Talk to a registered manager about complaints, and most of them will tell you the same thing: very few complaints are about care. Most are about communication. Specifically, the silence between a family event, a fall, a hospital admission, a change in mood, and the moment a family member finds out about it.

This is not a new problem. What's new is the expectation. Families of people in care today were the same people who got app notifications when their child was off-school sick, who got an SMS from their GP confirming a flu jab, who tracked their parcel three updates a day. They show up in a care home expecting a similar standard of communication, and they often don't find one.

What CQC actually expects

Under the Single Assessment Framework, "Responsive" includes communication explicitly. Inspectors want to see:

  • Evidence of proactive family contact, not just reactive
  • A log of who was contacted, by whom, when, about what, and what was agreed
  • A complaints process that's accessible, timely and learning-led
  • Communication adjusted to need, language, sensory, capacity

The communication log used to be an admin convenience. It's now an evidence asset.

The three patterns that prevent most complaints

1. Routine updates that don't require an event

A monthly family bulletin per resident, three lines, one photo, what went well, moves the relationship from reactive to relational. It also makes the harder conversations easier when they arrive.

2. Same-day contact for anything that would matter

If the carer would call the family member's GP about it, the family member needs to know. Falls without injury, missed meals beyond a single occasion, a marked mood change, a refusal of medication. The bar is "would they want to know", not "are we obliged to tell".

3. A named contact for each resident

Families do not want to retell their parent's history to whoever answered the phone. A named keyworker, recorded in the system, who phones back within an agreed window, transforms the texture of the relationship.

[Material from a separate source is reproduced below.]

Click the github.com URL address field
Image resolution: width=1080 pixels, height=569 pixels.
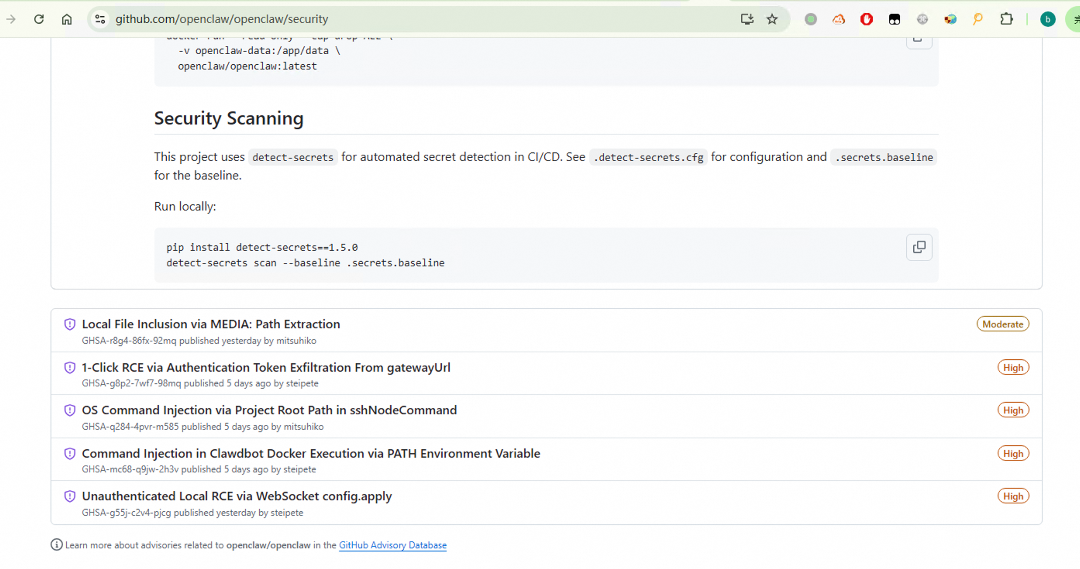400,19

The complaint that becomes an inspection finding is almost never about the care. It's about being the last person to know.

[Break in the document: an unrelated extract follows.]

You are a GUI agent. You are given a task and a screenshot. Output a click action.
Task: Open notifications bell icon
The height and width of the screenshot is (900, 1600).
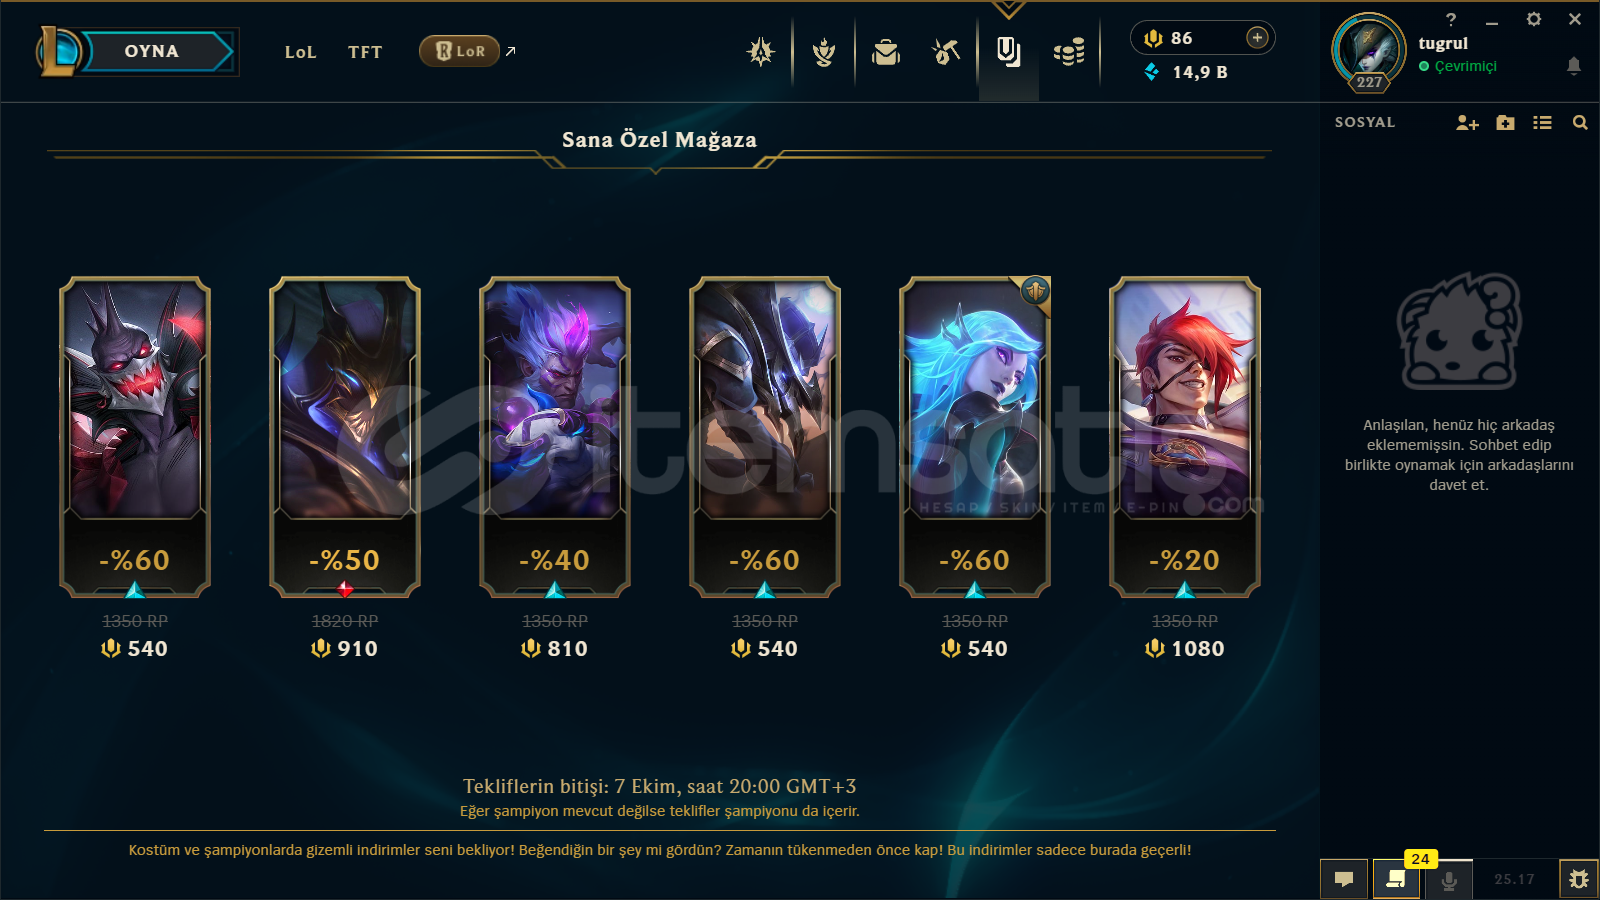[x=1573, y=66]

What digital makes possible

A communication log on paper works in a 12-bed home. It collapses fast above 40 beds. Digital makes the log searchable, the patterns visible, and the responsibility clear. The family can read recent notes via a portal if the home chooses. The system flags "no contact in 30 days" so nobody is forgotten. The notification policy lives once, not twenty-eight times.

None of this changes the relationship itself. The relationship is still made of phone calls. The infrastructure just stops the calls from falling through the gaps between shifts.